■ **ACTION ITEM**: Copy only this range: the line with "Designatio Ornamenti Tabernarum" through the final line of the material, inclusive at both ends.

■ **DATA**:

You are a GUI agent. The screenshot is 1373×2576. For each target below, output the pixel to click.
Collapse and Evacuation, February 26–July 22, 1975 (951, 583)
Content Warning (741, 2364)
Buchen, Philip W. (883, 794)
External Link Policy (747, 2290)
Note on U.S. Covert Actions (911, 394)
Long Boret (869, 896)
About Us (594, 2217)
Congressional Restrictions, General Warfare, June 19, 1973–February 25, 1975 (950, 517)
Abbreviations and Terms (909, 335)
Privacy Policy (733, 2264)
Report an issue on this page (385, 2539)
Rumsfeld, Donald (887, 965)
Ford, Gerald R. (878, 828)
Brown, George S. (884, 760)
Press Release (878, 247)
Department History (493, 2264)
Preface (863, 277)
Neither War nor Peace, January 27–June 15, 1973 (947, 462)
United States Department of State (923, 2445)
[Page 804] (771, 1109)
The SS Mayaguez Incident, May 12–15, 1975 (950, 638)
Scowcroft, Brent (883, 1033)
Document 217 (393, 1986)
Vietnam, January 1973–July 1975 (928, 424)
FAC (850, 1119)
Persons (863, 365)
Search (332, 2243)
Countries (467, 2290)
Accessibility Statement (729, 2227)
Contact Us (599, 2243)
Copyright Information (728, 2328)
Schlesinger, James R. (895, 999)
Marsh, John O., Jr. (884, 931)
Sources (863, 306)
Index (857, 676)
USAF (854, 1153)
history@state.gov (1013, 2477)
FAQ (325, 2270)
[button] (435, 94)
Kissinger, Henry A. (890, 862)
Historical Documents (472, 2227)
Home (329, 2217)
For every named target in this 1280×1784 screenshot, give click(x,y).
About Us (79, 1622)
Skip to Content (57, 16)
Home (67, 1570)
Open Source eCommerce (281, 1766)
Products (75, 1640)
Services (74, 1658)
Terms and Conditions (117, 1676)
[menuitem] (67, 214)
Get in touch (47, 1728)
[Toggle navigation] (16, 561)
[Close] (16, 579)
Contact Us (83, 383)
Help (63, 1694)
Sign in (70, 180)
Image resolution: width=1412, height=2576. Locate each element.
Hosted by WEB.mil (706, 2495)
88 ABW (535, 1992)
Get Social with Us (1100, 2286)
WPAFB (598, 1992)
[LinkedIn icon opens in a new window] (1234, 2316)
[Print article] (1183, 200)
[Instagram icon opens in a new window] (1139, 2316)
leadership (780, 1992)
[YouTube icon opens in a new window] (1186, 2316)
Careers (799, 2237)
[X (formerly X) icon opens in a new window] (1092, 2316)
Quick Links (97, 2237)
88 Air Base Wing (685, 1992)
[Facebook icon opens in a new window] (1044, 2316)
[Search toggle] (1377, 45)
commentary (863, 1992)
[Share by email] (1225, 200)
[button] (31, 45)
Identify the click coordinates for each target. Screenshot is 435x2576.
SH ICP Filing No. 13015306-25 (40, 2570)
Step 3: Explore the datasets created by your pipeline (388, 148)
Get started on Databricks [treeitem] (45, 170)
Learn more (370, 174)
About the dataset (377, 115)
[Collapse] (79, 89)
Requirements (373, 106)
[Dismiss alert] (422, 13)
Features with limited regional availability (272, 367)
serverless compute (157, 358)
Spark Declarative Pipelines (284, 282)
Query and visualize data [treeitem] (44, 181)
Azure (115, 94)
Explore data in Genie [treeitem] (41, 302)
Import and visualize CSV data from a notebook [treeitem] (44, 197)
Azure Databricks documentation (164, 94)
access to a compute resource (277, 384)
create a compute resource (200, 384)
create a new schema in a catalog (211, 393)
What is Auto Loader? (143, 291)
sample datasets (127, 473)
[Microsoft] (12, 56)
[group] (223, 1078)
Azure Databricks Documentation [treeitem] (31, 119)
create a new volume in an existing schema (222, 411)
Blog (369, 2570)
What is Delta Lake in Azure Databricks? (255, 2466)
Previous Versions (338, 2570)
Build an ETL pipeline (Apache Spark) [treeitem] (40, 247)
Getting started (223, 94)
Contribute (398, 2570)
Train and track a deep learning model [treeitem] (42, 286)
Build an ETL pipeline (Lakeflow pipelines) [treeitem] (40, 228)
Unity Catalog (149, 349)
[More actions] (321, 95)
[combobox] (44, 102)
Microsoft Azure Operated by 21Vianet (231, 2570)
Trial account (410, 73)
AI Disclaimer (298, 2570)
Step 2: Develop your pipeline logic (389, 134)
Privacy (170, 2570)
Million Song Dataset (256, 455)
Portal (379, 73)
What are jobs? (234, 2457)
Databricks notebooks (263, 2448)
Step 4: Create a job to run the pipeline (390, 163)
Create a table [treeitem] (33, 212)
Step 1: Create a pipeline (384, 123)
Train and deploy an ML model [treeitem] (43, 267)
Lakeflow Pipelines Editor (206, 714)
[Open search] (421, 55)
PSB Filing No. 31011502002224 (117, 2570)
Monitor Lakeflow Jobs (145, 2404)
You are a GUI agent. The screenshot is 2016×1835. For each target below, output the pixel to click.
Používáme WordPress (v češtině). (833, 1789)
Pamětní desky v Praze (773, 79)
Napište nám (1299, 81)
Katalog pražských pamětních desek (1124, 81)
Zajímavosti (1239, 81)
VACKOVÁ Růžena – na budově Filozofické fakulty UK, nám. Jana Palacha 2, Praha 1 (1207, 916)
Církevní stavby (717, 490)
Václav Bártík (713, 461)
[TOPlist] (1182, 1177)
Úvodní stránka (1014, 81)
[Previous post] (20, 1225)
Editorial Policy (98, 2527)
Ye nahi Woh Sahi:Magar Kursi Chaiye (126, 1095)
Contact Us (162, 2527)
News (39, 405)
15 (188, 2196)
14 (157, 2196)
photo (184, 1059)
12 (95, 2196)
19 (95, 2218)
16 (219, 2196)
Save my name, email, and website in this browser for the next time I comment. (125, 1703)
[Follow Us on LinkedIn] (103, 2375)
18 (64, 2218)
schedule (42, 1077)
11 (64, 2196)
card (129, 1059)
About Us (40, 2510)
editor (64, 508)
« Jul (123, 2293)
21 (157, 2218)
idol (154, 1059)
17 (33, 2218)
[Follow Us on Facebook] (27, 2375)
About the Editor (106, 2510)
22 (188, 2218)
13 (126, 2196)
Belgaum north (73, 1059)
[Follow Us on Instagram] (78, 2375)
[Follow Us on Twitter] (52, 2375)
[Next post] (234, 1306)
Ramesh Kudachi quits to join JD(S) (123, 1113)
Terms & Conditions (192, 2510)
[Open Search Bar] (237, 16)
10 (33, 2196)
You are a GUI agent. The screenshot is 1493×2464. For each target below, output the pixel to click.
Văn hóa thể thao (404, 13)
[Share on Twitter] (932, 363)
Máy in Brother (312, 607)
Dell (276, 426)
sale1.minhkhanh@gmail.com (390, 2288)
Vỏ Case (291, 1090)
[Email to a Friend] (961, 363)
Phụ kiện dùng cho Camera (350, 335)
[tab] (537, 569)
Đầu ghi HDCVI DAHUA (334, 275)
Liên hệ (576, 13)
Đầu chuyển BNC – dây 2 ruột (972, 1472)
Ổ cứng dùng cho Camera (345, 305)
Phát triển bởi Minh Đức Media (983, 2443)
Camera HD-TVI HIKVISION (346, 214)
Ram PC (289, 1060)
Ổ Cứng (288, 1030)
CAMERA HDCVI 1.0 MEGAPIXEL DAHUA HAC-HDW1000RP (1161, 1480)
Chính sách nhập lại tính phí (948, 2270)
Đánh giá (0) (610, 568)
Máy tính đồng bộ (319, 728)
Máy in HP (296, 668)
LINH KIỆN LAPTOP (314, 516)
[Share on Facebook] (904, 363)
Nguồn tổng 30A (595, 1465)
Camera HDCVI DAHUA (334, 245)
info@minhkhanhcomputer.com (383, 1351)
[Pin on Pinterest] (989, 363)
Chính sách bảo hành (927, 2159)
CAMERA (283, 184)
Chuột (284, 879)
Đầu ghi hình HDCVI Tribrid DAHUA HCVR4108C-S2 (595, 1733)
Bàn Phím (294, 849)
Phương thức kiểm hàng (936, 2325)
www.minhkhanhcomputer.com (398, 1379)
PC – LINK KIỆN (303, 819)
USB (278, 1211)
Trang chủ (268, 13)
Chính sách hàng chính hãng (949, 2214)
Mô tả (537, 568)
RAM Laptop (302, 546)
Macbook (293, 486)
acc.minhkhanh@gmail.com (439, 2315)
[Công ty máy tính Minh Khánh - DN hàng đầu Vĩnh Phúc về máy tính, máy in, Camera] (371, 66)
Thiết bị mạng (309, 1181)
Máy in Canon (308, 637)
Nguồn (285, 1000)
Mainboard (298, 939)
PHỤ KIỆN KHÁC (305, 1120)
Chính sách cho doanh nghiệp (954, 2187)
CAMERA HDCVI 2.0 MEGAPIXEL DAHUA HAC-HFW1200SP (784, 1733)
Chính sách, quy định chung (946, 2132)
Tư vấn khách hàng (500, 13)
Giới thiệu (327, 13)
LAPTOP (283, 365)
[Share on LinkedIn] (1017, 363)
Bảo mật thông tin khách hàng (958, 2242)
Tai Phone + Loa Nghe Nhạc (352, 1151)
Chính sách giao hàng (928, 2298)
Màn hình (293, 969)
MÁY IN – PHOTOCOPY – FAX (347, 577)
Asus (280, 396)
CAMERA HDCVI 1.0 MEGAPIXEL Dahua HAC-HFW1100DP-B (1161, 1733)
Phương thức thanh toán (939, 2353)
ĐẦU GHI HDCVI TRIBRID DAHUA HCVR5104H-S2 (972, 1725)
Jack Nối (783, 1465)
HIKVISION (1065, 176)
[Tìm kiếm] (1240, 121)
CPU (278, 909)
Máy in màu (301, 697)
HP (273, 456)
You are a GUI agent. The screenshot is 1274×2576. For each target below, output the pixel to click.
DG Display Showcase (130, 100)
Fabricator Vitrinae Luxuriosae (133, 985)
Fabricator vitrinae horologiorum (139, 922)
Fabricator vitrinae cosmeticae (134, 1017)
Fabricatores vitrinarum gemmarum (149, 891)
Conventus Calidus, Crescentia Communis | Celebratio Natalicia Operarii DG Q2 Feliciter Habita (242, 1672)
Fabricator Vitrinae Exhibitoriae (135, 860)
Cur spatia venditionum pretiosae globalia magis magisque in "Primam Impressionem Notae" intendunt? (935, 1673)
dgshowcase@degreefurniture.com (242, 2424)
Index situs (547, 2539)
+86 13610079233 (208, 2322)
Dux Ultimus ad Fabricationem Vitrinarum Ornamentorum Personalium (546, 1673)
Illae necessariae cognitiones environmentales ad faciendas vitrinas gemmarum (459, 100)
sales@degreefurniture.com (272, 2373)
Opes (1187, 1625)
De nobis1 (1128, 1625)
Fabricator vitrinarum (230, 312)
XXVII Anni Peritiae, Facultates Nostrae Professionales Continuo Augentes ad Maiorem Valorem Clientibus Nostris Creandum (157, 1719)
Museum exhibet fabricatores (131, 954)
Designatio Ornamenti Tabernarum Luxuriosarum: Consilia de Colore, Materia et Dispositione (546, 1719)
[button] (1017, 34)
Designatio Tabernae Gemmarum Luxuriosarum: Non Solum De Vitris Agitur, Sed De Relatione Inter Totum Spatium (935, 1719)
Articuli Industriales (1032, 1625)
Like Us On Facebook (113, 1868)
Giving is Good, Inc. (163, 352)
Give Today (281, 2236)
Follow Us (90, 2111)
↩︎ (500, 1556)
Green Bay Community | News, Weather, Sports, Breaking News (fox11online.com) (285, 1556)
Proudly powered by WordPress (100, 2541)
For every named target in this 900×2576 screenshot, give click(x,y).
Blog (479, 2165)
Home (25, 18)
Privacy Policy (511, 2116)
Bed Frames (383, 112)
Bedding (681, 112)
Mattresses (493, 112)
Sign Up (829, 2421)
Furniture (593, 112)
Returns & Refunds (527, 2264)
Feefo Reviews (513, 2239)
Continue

■ **EXPECTED OUTPUT**:
Designatio Ornamenti Tabernarum Luxuriosarum: Consilia de Colore, Materia et Dispositione (546, 1719)
[button] (1017, 34)
Designatio Tabernae Gemmarum Luxuriosarum: Non Solum De Vitris Agitur, Sed De Relatione Inter Totum Spatium (935, 1719)
Articuli Industriales (1032, 1625)
Like Us On Facebook (113, 1868)
Giving is Good, Inc. (163, 352)
Give Today (281, 2236)
Follow Us (90, 2111)
↩︎ (500, 1556)
Green Bay Community | News, Weather, Sports, Breaking News (fox11online.com) (285, 1556)
Proudly powered by WordPress (100, 2541)
For every named target in this 900×2576 screenshot, give click(x,y).
Blog (479, 2165)
Home (25, 18)
Privacy Policy (511, 2116)
Bed Frames (383, 112)
Bedding (681, 112)
Mattresses (493, 112)
Sign Up (829, 2421)
Furniture (593, 112)
Returns & Refunds (527, 2264)
Feefo Reviews (513, 2239)
Continue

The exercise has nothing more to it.